The Library’s manuscript copy of his work is in pencil, with his block lettering spelling out “RHAPSODY IN BLUE – FOR JAZZ BAND AND PIANO” atop the first page. It’s dated Jan. 7, 1924, a few days into the assignment. He was greatly aided by Ferde Grofé, who arranged the score. The first performance, at a packed house at Aeolian Hall, drew mixed reviews from critics, though it was popular with the crowd.
You can hear an early recording on the Library’s National Jukebox from 1924 by Whiteman’s orchestra with Gershwin on the piano. Recording limitations of the time forced the nine-minute piece to be recorded in two sections, with the second part here.
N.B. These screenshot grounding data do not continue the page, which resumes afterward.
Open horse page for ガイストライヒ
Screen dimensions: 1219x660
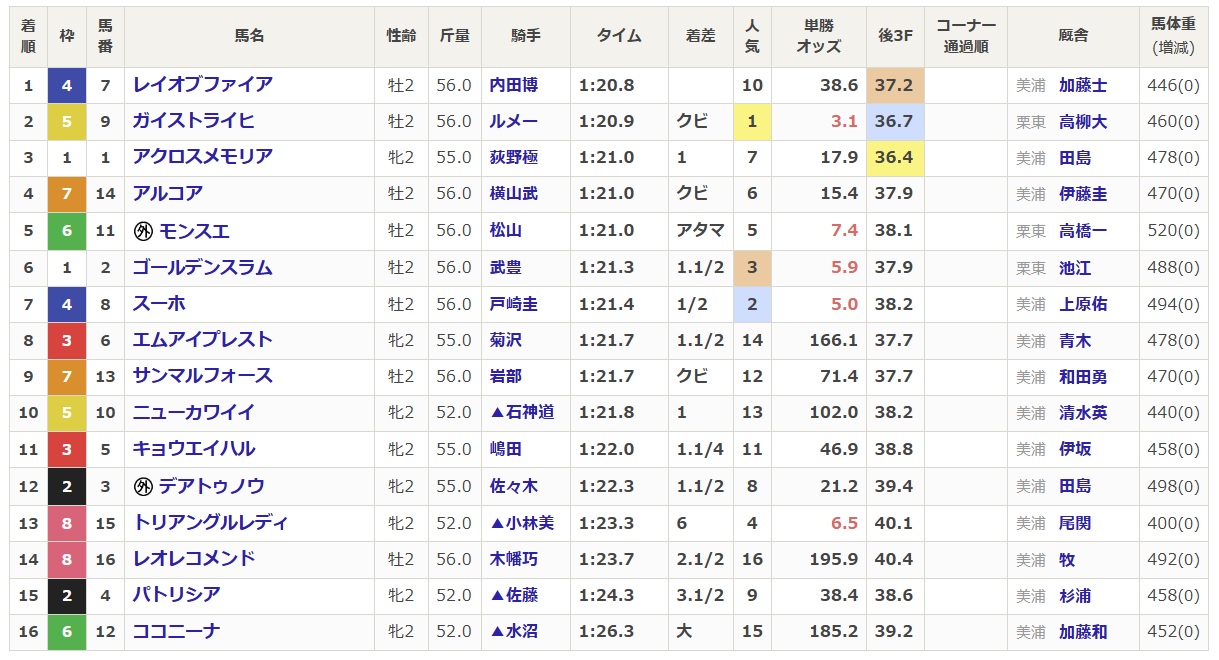(193, 121)
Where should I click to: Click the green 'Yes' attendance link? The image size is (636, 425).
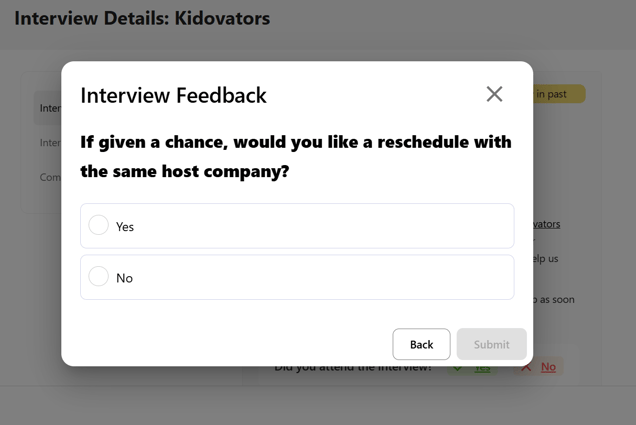(482, 369)
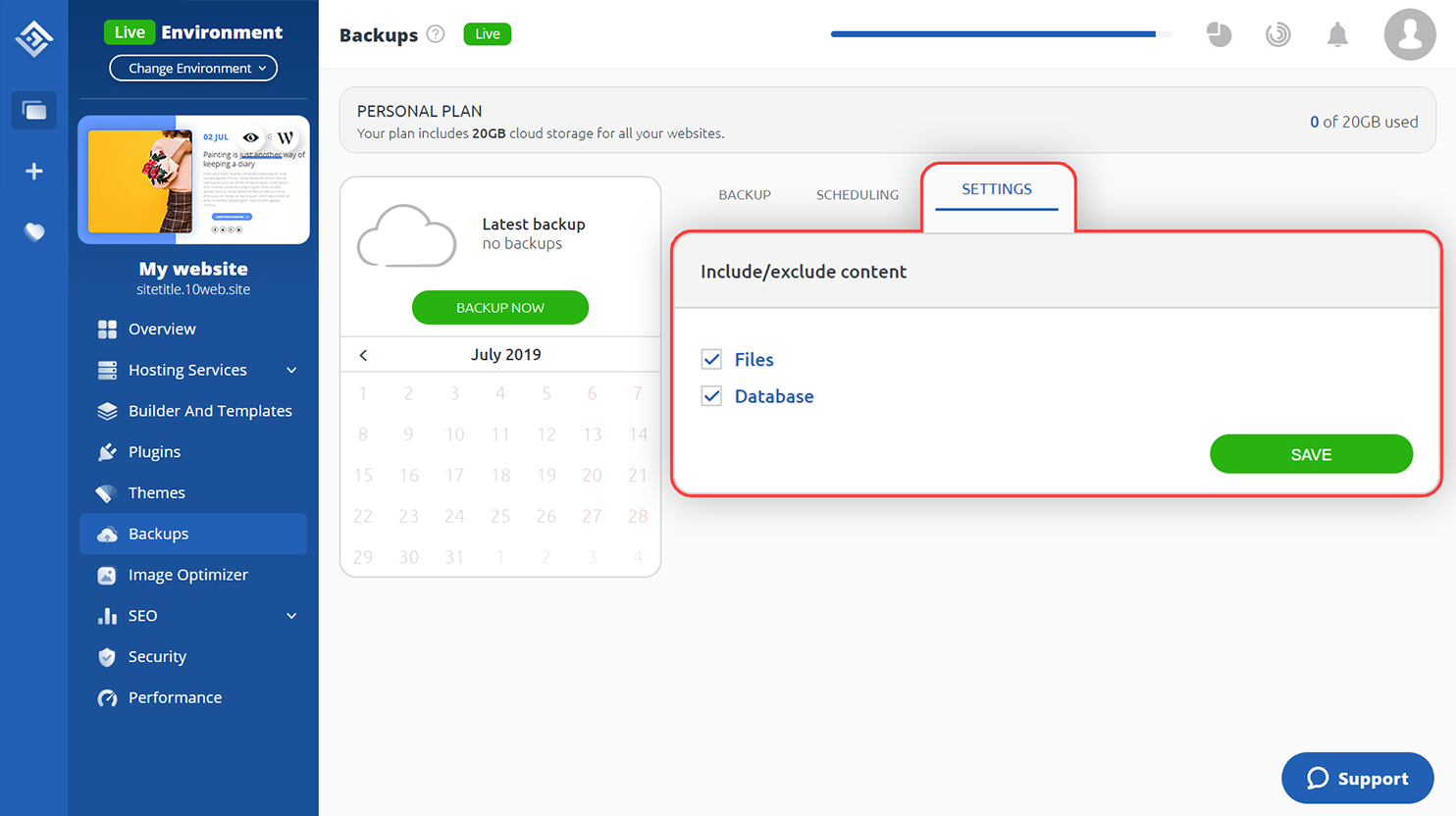Switch to the Scheduling tab
The width and height of the screenshot is (1456, 816).
pyautogui.click(x=858, y=195)
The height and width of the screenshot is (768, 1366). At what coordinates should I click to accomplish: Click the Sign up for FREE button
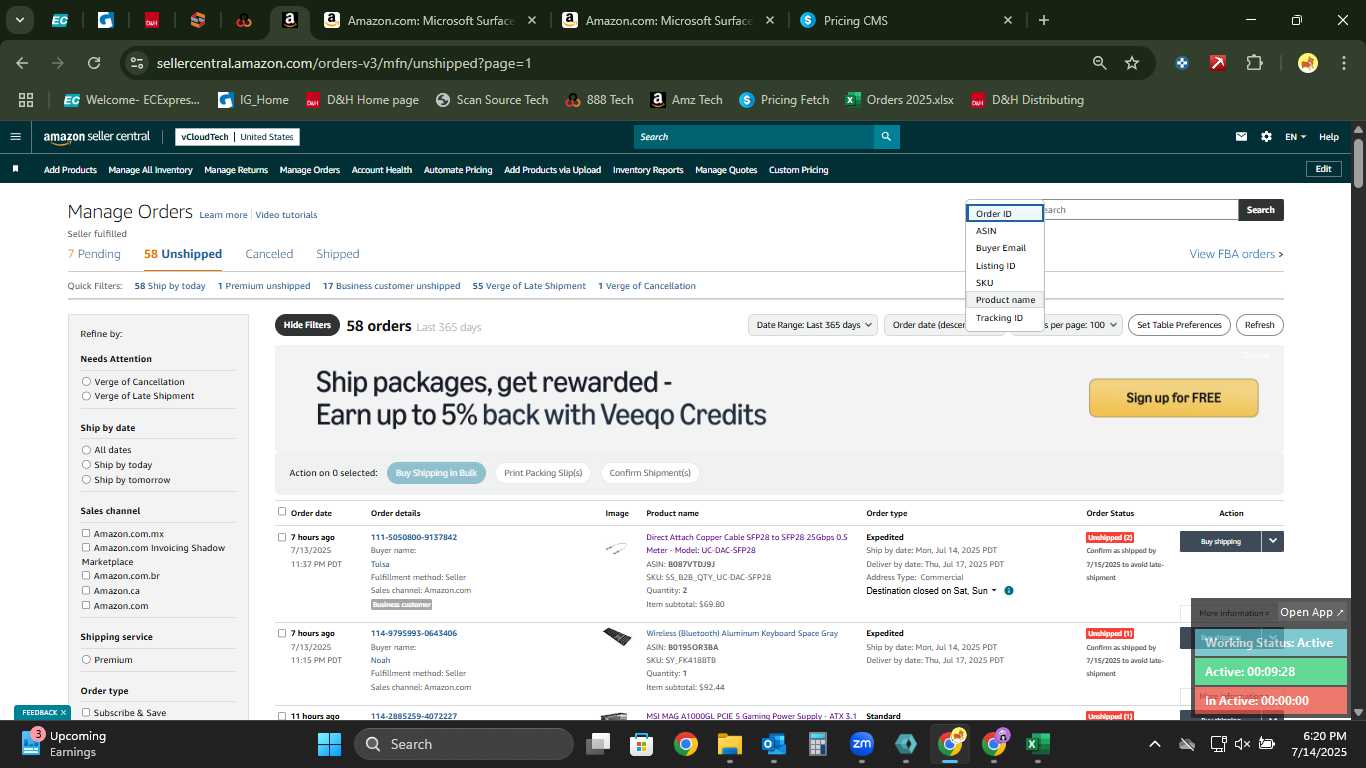(1173, 398)
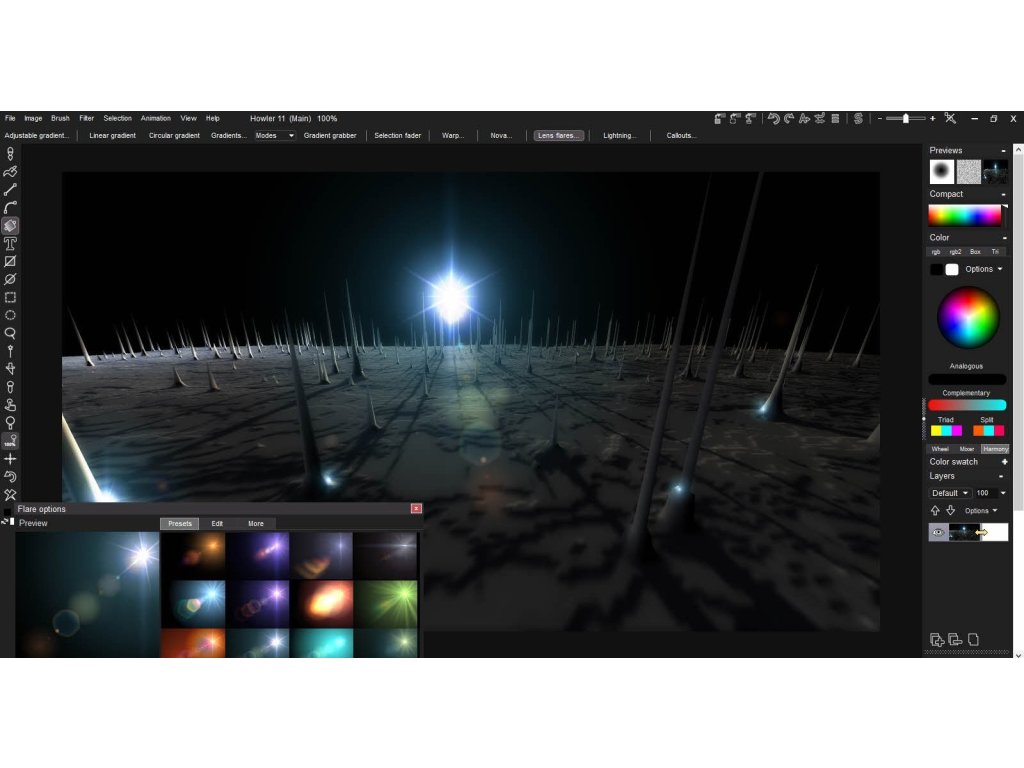This screenshot has height=768, width=1024.
Task: Open the Modes dropdown
Action: point(275,135)
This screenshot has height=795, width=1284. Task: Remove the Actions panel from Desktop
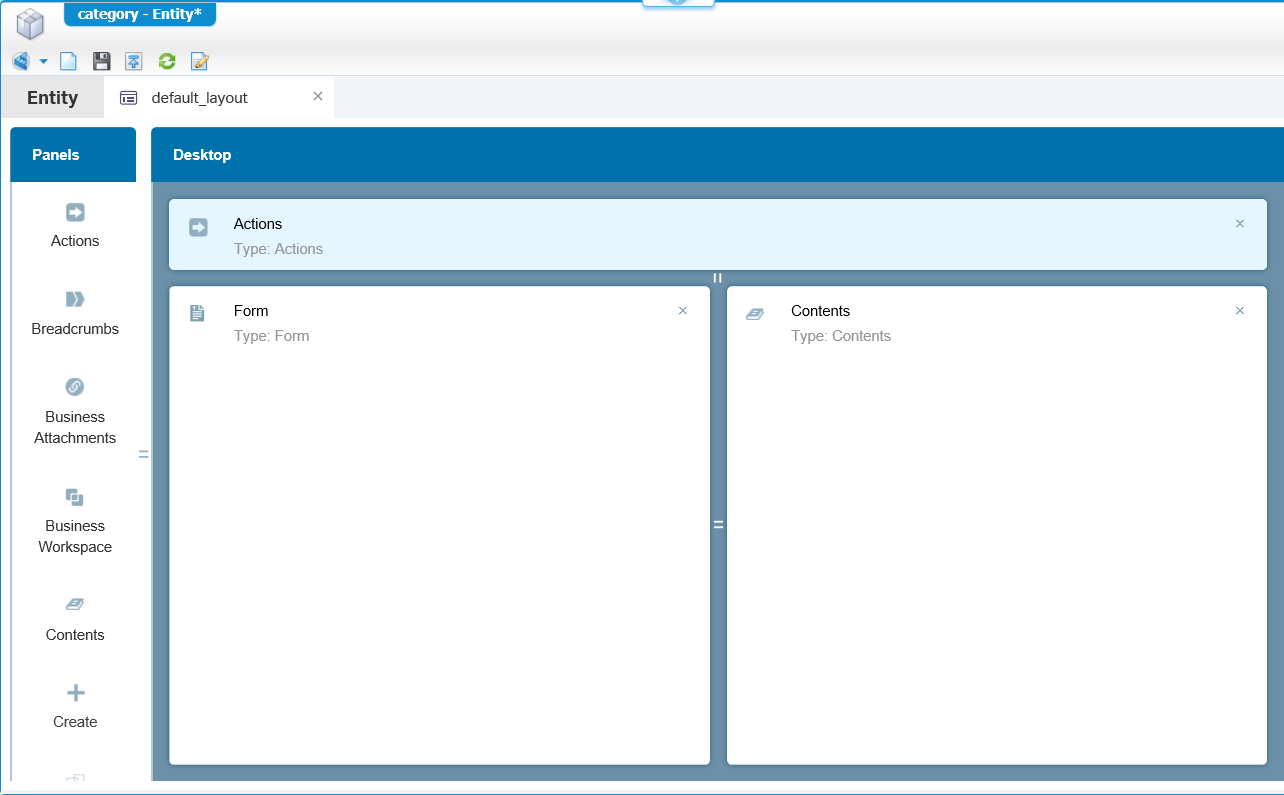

So identified was Gershwin with the Jazz Age that when he died in 1937 at the age of 38 (a brain tumor), the New York Times obituary identified him along with “The Great Gatsby” author F. Scott Fitzgerald as a “child of the Twenties.”
“What he wanted to do most, he said, was to interpret the soul of the American people,” the Times wrote.
Ferde Grofé, the arranger of much of “Rhapsody.” Photo: Bain News Service. Prints and Photographs Division.One of the curious things about “Rhapsody” has been its elasticity. There a short versions and long versions and pieces for solo piano and full orchestras and everything in between. Leonard Bernstein, arguably the most famous American conductor of the 20th century, loved “Rhapsody” but famously noted that it had such a loose structure that you could leave out or rearrange segments and the piece would still work. Leonard Bernstein, “Why Don’t You Run Upstairs and Write a Nice Gershwin Tune?” in The Joy of Music (New York: Simon & Schuster, 1959), 52–62.
The Library also has the papers of Grofé, who also arranged the 1942 orchestral version of “Rhapsody” that almost immediately became the standard rendition and the one you likely think of today when the song comes to mind. Taken together, the Grofé and Gershwin collections give the Library all three manuscripts of “Rhapsody” that led up to its historic debut.
The nation is a far different place today than it was in 1924, but it’s part of the song’s famous elasticity, part of its peculiar magic, that enables it to still speak so eloquently, so broadly, to the national character.